The ballad climaxes with a meeting between the two young lovers underneath the birch tree, where they pledge their love for one another.



"Oh, lass gin ye wad think it richt tae gang wi' me this very nicht
We'll cuddle till the morning licht, by a' the lave unseen, O
It's ye shall be my dearie, my ain dearest dearie
An' ye shall be my dearie, gin you meet me at e'en, O"

"I dare nae frae my mammie gae, she locks the door and keeps the key
And e'en an' mornin' charges me, and aye aboot the men, oh
She said they're all deceivers, deceivers, deceivers
She said they're all deceivers, we canna trust tae ane, O"

"O never mind your mammie's yell, nae doot she met yer dad hersel'
And should she flyte ye may her tell she's aften done the same, O.
Sae lassie gie's yer hand on't, your bonnie milk-white hand on't,
So lassie gie's yer hand on't, and scorn tae lie your lane, O".
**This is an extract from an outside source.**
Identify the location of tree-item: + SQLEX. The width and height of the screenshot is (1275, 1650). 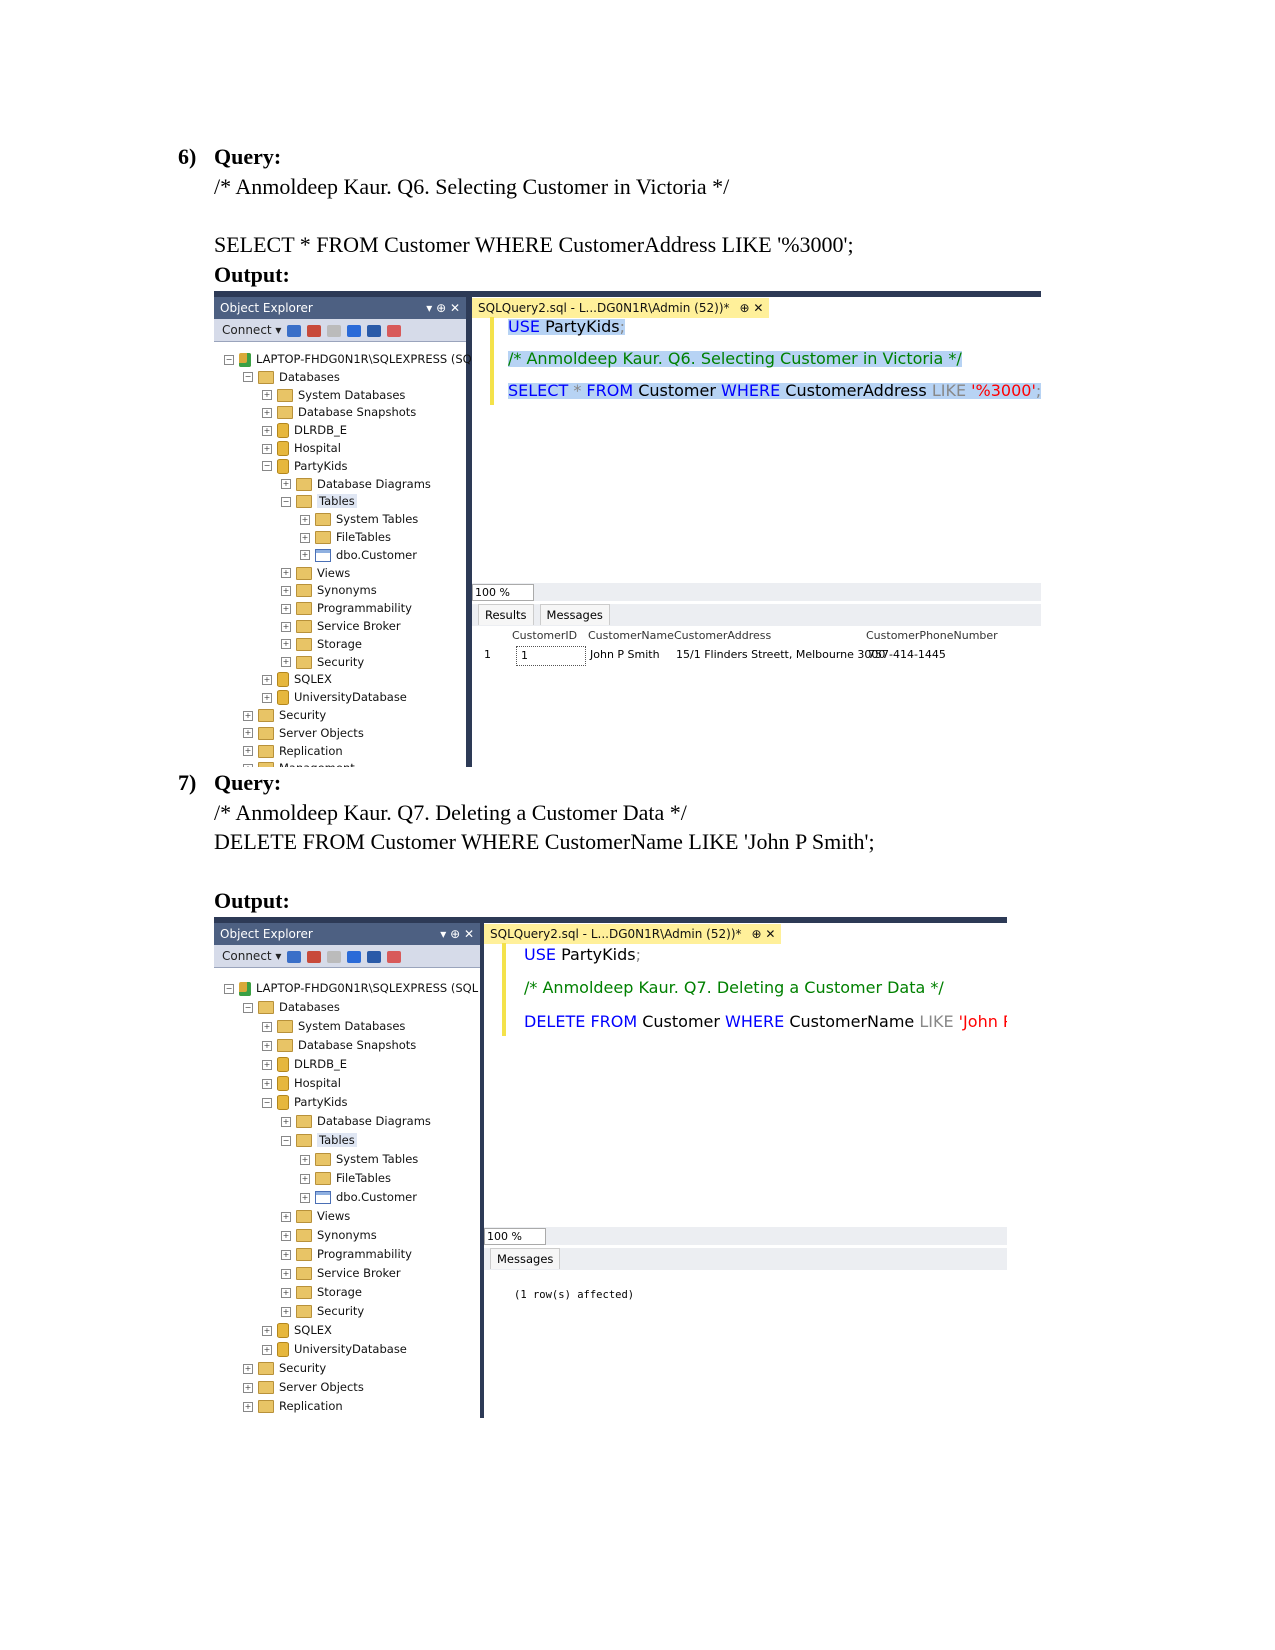
(297, 1330).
"O lad, my hand I canna gie, but aiblins I may steal the key
And meet ye at the birken tree that grows down in the glen, O.
But dinna lippen laddie, I canna promise laddie
But dinna lippen laddie, in case I cann win, O."

Noo he gane tae the birken tree, in hopes his true love there tae see
An' wha cam' trippin' o'er the lea, but just his bonnie Jean, O,
An' she sat doon beside him, beside him, beside him,
An' she sat doon beside him, upon the grass sae green, O.

"I'm overjoyed wi' rapture noo," cried he an' kissed her cherry mou'
And Jeannie ne'er had cause tae rue that nicht upon the green, O
For she has got her Johnnie, her sweet an' loving Johnnie,
For she has got her Johnnie, an' Johnnie's got his Jean, O.